* [EXERCISE TASK 1]:
Please report every line in the listing below that contains the string "panel".

Participants from around the world will be reimagining the 21st century city in Dallas on June 17, 18, 19.
To reimagine a city one must first explore how a city is in a constant flux of decline, rejuvenation, transformation, and rebirth. The best Dallas examples of the fragility, flux and reimagining of a city can be seen in three successful projects that turned desolate areas into strong areas in the Arts District, Trinity River and Trinity Groves, and the Munger Place Historic District and restoration area.
The Fragility of a City
At the New Cities Summit the attending CEOs, urban planners, writers, museum directors, artists, architects, and thought leaders should never underestimate the fragility of cities. In 2014, Dallas is arguably the city with the brightest future in America aesthetically, economically, and civically. Detroit had this mantel in the 1950s. Planners can be more destructive than helpful. An inventory or a rendering of buildings and people sitting on park benches and projected vibrancy on a map does not provide a recipe that guarantees that people, homeowners, and property owners will invest in the concept of the neighborhood or district.

* [MATERIAL FOR THE TASK]:
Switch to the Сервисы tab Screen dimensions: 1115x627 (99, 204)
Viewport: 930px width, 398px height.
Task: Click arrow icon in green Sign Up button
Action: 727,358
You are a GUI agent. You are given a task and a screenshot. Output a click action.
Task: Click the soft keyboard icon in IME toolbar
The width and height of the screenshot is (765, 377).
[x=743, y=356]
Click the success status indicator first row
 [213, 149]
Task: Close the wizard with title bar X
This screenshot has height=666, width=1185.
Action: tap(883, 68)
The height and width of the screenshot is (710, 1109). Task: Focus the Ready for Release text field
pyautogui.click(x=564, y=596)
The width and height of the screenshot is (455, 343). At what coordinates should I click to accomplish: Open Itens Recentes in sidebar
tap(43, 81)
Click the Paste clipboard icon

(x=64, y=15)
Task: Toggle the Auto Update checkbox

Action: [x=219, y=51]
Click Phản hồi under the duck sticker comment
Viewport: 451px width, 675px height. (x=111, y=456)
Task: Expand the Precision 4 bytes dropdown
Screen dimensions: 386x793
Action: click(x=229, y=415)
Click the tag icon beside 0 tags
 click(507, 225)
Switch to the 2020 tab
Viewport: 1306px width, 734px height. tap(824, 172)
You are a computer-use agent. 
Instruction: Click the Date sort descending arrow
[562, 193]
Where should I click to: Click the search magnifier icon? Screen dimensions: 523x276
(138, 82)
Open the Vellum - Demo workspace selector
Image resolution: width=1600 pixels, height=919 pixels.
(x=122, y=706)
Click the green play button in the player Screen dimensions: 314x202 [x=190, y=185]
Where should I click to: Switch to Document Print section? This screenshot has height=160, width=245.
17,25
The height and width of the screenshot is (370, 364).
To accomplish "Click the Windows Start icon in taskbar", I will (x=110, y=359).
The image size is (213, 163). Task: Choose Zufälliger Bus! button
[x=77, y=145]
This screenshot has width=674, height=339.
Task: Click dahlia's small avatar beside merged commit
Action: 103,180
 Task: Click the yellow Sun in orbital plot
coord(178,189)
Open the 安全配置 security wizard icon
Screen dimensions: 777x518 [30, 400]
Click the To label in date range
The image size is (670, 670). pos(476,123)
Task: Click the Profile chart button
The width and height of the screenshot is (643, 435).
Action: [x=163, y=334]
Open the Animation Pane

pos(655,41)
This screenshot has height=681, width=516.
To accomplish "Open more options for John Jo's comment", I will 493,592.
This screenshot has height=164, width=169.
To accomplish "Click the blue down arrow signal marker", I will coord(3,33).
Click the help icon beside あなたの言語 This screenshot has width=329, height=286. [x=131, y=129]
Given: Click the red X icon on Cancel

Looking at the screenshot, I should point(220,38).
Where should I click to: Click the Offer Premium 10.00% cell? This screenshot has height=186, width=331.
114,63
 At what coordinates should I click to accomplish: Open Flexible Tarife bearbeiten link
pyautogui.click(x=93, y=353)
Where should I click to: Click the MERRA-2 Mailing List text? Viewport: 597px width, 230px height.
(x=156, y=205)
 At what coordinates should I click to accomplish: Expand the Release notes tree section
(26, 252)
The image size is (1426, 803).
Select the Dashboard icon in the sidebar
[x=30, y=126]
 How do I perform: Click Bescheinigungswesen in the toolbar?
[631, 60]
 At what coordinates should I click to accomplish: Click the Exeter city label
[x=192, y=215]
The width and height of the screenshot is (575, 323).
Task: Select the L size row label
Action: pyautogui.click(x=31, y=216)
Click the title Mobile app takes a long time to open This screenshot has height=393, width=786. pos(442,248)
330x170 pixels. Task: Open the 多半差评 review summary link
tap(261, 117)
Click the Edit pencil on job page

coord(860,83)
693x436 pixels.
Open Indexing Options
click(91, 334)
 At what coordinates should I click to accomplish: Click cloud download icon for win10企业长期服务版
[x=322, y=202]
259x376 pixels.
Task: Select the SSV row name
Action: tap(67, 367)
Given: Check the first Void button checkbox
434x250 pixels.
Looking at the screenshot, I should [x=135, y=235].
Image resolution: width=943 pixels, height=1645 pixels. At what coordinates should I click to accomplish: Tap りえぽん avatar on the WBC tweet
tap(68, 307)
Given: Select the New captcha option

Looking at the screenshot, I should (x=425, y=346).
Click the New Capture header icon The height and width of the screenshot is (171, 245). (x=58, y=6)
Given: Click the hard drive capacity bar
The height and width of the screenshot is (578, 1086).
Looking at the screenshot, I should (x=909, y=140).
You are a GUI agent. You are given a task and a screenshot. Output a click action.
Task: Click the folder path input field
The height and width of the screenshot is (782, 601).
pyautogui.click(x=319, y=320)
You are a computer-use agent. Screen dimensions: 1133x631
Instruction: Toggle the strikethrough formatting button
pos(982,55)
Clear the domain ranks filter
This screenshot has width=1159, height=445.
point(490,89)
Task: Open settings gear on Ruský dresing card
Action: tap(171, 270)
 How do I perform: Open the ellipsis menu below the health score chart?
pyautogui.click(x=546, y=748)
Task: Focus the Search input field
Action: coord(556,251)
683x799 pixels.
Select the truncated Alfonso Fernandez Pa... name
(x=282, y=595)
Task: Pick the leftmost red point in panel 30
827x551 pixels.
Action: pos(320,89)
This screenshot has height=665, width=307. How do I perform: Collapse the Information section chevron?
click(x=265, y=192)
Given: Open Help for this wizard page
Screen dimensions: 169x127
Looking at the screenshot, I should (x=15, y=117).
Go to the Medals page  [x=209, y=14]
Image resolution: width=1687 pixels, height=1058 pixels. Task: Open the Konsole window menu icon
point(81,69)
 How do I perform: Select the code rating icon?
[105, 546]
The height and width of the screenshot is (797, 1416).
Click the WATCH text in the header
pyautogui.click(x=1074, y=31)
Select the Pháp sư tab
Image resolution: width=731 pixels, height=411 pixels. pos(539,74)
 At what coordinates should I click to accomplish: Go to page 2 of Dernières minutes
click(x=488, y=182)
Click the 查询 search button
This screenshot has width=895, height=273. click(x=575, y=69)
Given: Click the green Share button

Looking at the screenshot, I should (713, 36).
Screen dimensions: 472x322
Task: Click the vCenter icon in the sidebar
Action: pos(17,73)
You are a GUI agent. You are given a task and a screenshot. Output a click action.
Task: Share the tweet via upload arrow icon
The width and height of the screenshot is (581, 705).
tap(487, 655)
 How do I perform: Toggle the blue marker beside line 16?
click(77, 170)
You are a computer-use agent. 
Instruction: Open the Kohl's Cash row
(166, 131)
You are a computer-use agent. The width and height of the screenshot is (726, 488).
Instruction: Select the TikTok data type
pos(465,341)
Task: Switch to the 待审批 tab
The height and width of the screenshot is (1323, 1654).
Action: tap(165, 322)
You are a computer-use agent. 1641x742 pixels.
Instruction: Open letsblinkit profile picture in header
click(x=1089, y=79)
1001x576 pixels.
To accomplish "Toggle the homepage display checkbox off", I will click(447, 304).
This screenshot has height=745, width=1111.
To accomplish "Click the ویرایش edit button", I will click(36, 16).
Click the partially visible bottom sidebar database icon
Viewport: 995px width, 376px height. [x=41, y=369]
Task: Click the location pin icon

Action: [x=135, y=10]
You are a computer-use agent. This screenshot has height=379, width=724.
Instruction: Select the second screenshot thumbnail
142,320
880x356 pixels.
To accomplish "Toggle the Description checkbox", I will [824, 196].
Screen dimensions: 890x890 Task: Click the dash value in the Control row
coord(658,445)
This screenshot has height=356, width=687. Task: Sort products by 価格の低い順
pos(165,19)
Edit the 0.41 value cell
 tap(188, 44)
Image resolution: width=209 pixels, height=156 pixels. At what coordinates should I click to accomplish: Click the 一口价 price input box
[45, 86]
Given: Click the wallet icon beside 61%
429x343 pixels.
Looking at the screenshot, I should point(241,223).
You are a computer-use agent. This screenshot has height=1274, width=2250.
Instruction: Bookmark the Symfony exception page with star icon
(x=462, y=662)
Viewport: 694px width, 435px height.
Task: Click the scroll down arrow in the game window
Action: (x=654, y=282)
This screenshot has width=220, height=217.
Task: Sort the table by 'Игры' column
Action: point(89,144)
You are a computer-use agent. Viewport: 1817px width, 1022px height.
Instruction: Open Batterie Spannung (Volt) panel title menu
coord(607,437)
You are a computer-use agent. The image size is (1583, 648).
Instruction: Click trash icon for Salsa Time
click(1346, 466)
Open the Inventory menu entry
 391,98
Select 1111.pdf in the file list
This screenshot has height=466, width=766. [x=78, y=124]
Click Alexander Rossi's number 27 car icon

* [EXERCISE TASK 2]:
In the piece on reimagining Dallas, which city held the brightest future in America in the 1950s?

* [EXERCISE SOLUTION 1]:
Task: Pick the leftmost red point in panel 30
Instruction: Open Batterie Spannung (Volt) panel title menu

* [EXERCISE SOLUTION 2]:
Detroit.